What Biden and Trump (and Spanish Prime Minister Pedro Sánchez) agree on
What today is considered acceptable protectionism would have been scorned as economic nationalism a few years ago
I have often wondered what would have happened if a program like the Inflation Reduction Act, that macro stimulus package pushed by the United States to give momentum to the green transition, propelling American industry (Made in America) in the face of foreign products, had been passed by Donald Trump instead of Joe Biden. Or how the $8.5 billion in direct public aid, in addition to loans and tax breaks, which the Democrat has just granted Intel to set up microprocessor plants would have gone down in public opinion. Or what would have happened if Trump, and not Biden, had publicly and directly opposed an agreement for the purchase of the American company U.S. Steel by the Japanese company Nippon Steel, causing the American company’s shares to fall by up to 12% with his words alone.
The latter requires less imagination because it happened. In mid-March, the president of the United States shook the market when he publicly expressed his opposition to the Japanese company’s operation, despite coming from a firm from an ally country that has offered $14.9 billion for the iconic American steel company with 22,000 workers (its headquarters located in Pennsylvania, a crucial state in the November presidential elections).
“It is important that we maintain strong American steel companies powered by American steel workers,” Biden said on March 15, in a statement about which one could play a guessing game of who said what among politicians of diverse profiles. A couple of months earlier, Republican Donald Trump said that, if he won the election and became president again, he would block the transaction immediately.
Biden and Trump do not even agree on where the sun rises, but the offer that a foreign industrial giant made on a legendary U.S. manufacturing firm managed to align them, each in his own way; it is a sign of the times. Last week, Brussels succeeded in getting a Chinese railway company, CRRC Qingdao Sifang Locomotive, to withdraw a public bid in Hungary after opening an investigation for illegal subsidies.
In Spain, the government has publicly expressed its discomfort with the offer that the Hungarian company Magyar formalized yesterday for the emblematic train company Talgo, amid suspicions that it has ties to Russia.
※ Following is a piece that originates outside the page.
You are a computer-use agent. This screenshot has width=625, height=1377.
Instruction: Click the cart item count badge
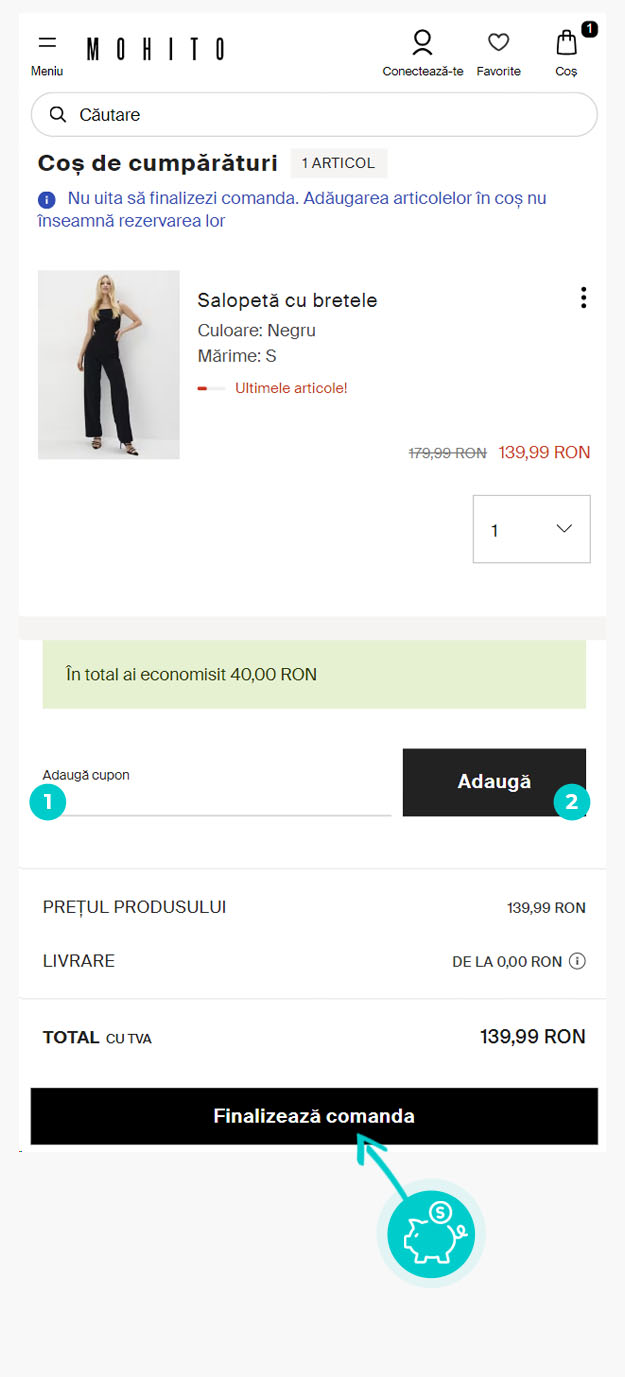(589, 29)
It has also opted to return to the telecommunications company Telefónica, 26 years after its privatization, as a reaction to the entry of STC, the provider controlled by the Saudi sovereign wealth fund, into the company.
Japan’s offer is not suspected of having ties to Russia, nor does it come from a regime like that of Mohammed bin Salman, but it strikes a chord with citizens in the United States (and half of the world) today. It is hard to imagine that the Endesa — a Spanish multinational electric company — takeover and counter-takeover affair would have had the same outcome today as it did in 2009: it became a subsidiary of an Italian company (Enel) that sold its entire Latin American business.
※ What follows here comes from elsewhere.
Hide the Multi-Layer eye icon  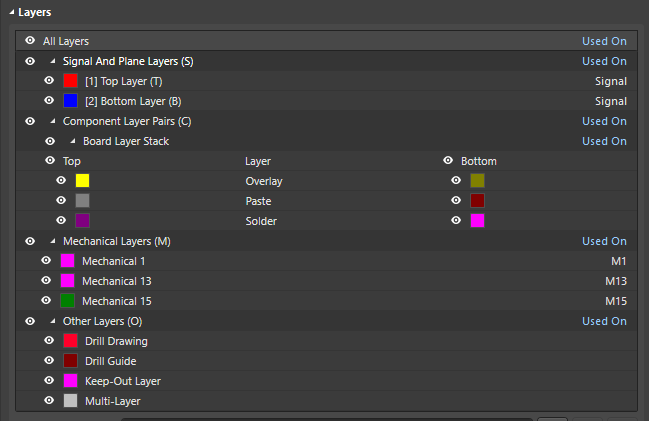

What would have been scorned as economic nationalism 15, 10 or even five years ago is now considered acceptable protectionism of each country’s strategic interests, a trend exacerbated by the pandemic, geopolitical tensions and the impoverishment of the middle class, partly due to the deindustrialization of economies.
Many in the United States and Europe have been shaking their heads. Biden can be criticized for holding back an operation with purely sentimental arguments, since Nippon Steel promised to keep jobs and production in the United States and the American company is not what it used to be: it has gone down from 340,000 workers during World War II to just over 20,000 and is the third largest in the country, while the Japanese firm is the fourth largest in the world. But it is legitimate to think and react to the defensive steps that so many countries have taken, to the controlling shareholders you want in companies that manage your most basic networks and services, and to remember and fear the old factories of the American Midwest that have turned into empty shells.